Authorities in the United Kingdom are disagreeing on whether it is appropriate to ban the sale, marketing, and distribution of derivatives and exchange-traded notes (ETNs) linked to cryptocurrencies.
The ban was implemented in January 2021 by the Financial Conduct Authority (FCA), the top British regulator. Since that time, businesses are no longer permitted to provide retail clients with bitcoin derivative products including futures, options, and exchange-traded notes (ETNs).
Despite 97% of responses to the FCA’s consultation rejecting the “disproportionate” restriction and many stating that ordinary investors are capable of evaluating the risks and value of crypto derivatives, the blanket ban was nonetheless implemented.

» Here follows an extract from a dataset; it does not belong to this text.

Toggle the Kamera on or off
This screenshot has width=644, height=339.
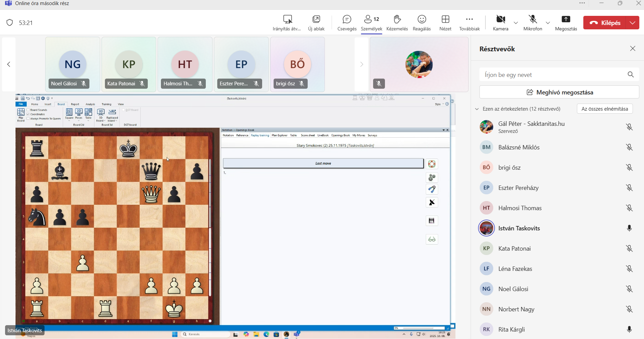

The Regulatory Policy Committee (RPC), an advising public body supported by the Department for Business, Energy, and Industrial Strategy of the government, presented its arguments against FCA’s restriction on January 23.
The RPC estimated yearly losses from the policy at around 268.5 million British pounds ($333 million) using the cost-benefit analysis.
According to the RPC, the FCA didn’t make it clear what would exactly occur if the restriction weren’t in place. Additionally, it left out a description of the calculations and methods used to assess the costs and benefits at the time. In light of this, the RPC assigns the ban a “red” rating, indicating that it is unfit for purpose.
Legislation may not always be directly reversed as a result of the RPC’s unfavorable evaluation. However, considering the committee’s connections to the Department for Business, Energy, and Industrial Strategy, it could indicate that the FCA and the government have differing views on what constitutes a legitimate regulation.
The British financial authorities took a number of important steps to promote the growth of the digital economy last year. For instance, a list of investment transactions that meet the requirements for the Investment Manager Exemption contained “designated crypto assets.”